Question: When I read the GMD's pledge to restore full operations at the refineries, I wondered if there is no reversal in government policy of privatising the refineries early this year.

Answer: There is no contradiction. There was commitment on the part of government before and we are still working on it. Government did not intend to keep the refineries moribund because we meant to sell them when they are ready. Not sell them as scrap. Besides, it is not 100 % of the refineries that will be sold. We are offering 51 % to cover investors. Government will still hold the remaining 49 % equity in the refineries.

Question: Kaduna and Warri refineries have not been working because the pipelines supplying them crude from Escravos where damaged. If the refineries are to work without interruptions, then there has to be peace in the Niger Delta. What is government's strategy towards an enduring peace in that region?
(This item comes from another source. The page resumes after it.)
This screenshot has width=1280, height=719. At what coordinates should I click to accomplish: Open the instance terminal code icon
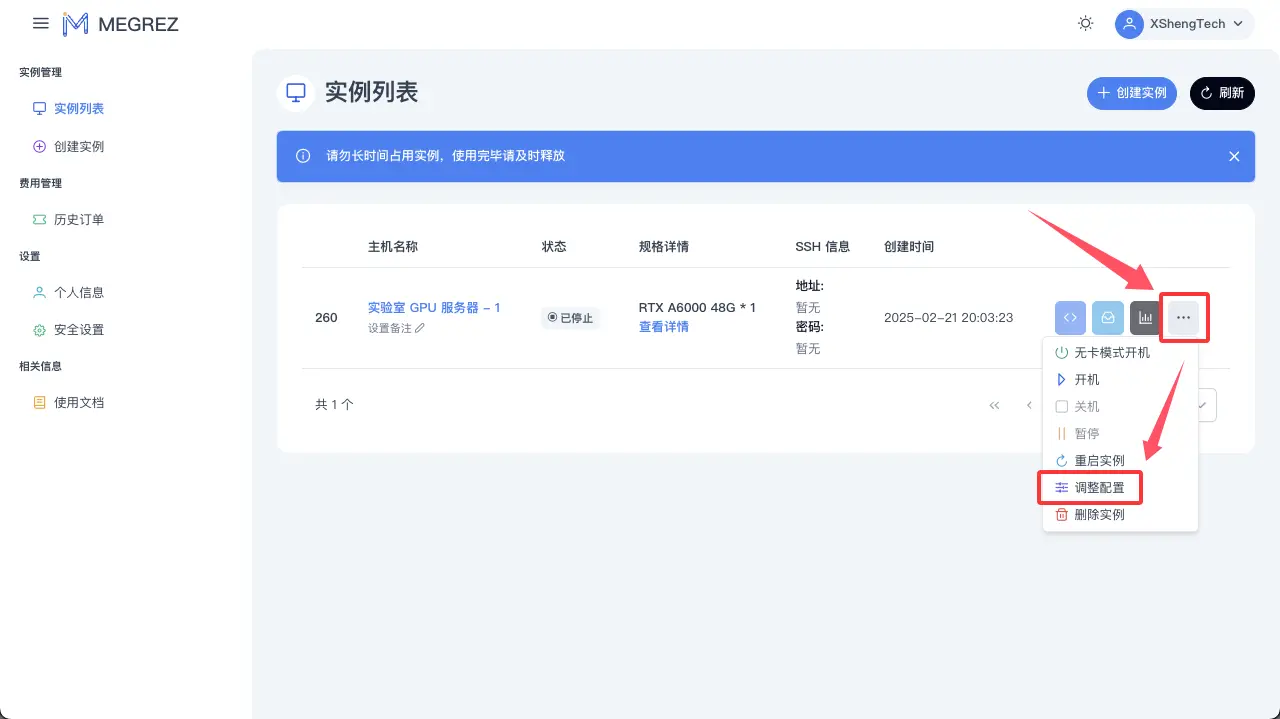point(1070,317)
Answer: I can assure you that government is doing everything possible to tackle the Niger Delta problem. We believe that the problem is being put behind us successively.

Question: What is exactly the position of government regarding oil in the North. Is government considering returning to the Chad Basin in search of oil?

Answer: That is also being looked into. At the moment, the adviser (Presidential Adviser on Petroleum and Energy) is receiving various briefs and it's until that is concluded before we make our recommendations to the government.

Question: What informed the introduction of the N 1.50 petroleum tax. How can we say that it is in the interest of the people?

Answer: There has always been tax on the imported products. I think what it says specifically is since the toll gates are going to be removed; the tax will be used for road maintenance. So it is nothing new. The tax has always been there. The only thing is that we are removing it from one place and putting it into another place.
People should show understanding to the reform in the oil industry. It is in the interest of the overall citizens of this country. Andas I said, as we complete reforms, it is expected that more companies will spring up, thereby creating more job opportunities for our people. And we mean to move from exporters of crude oil to exporters of petroleum products.